> [The task]: Locate the line containing "Task: Click the" in the entries below, then retype it and every later line exactly, leaving out pictures.

(Pixel coordinate grounding data)
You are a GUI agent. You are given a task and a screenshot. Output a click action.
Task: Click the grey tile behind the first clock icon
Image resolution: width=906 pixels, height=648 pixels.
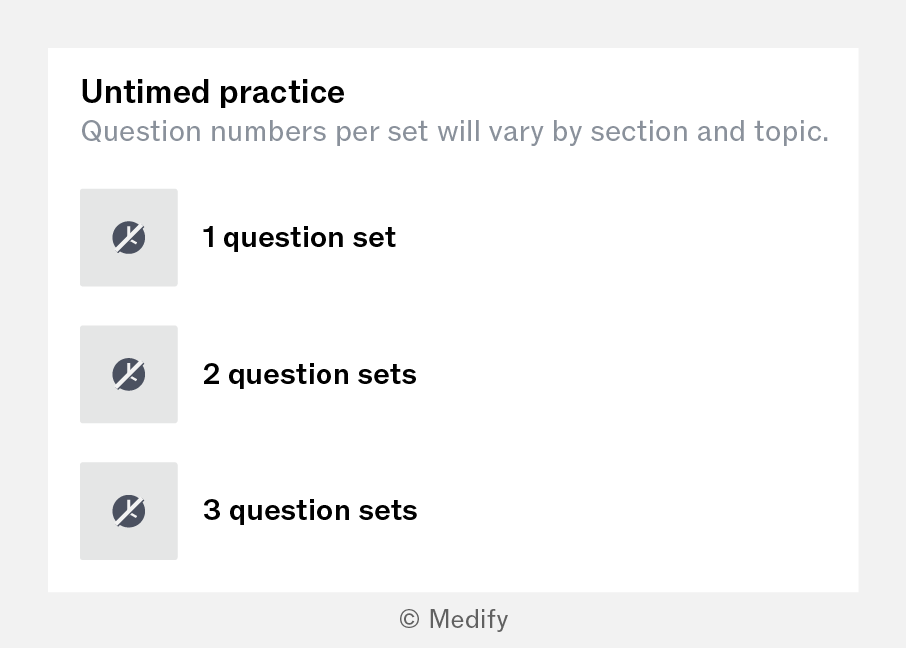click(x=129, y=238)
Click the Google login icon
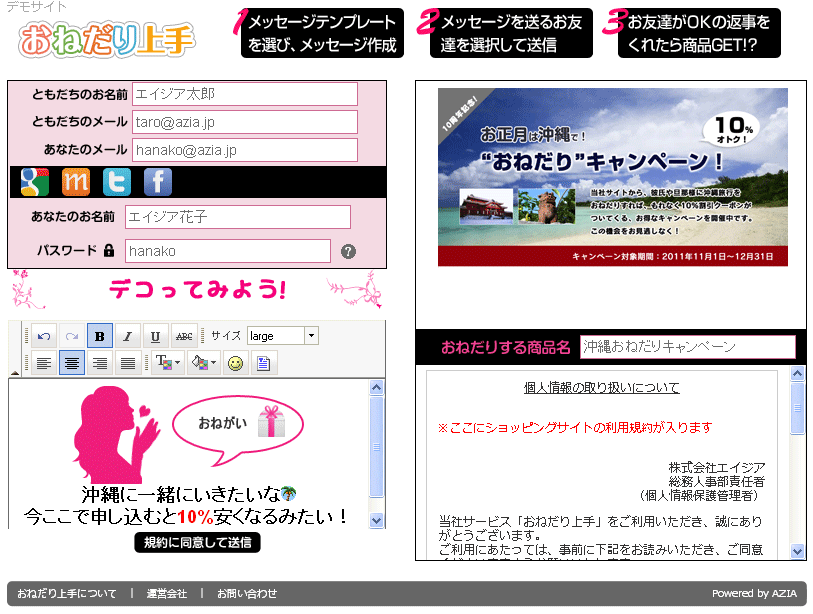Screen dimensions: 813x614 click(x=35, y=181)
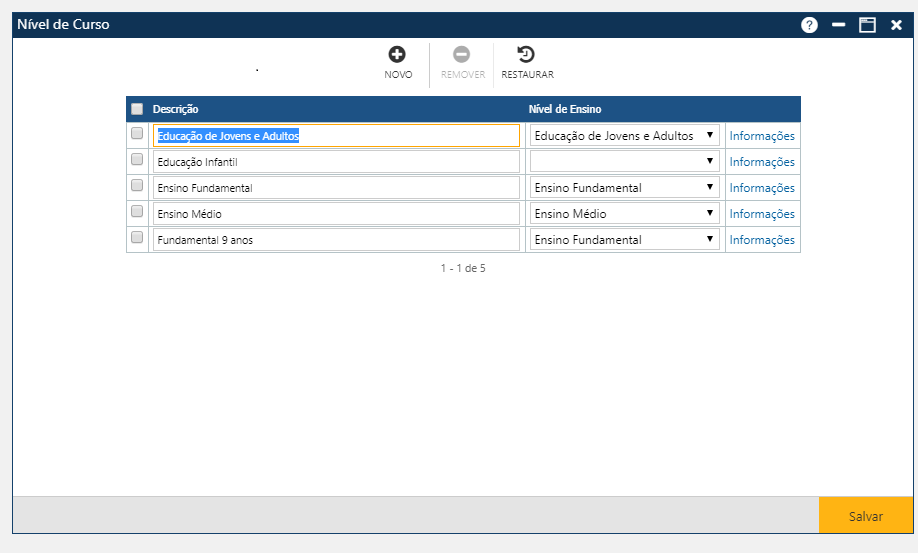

> [Result of this exercise]:
Task: Click the grey tile behind the first clock icon
Image resolution: width=906 pixels, height=648 pixels.
click(x=129, y=238)
Click the Google login icon
Screen dimensions: 813x614 click(x=35, y=181)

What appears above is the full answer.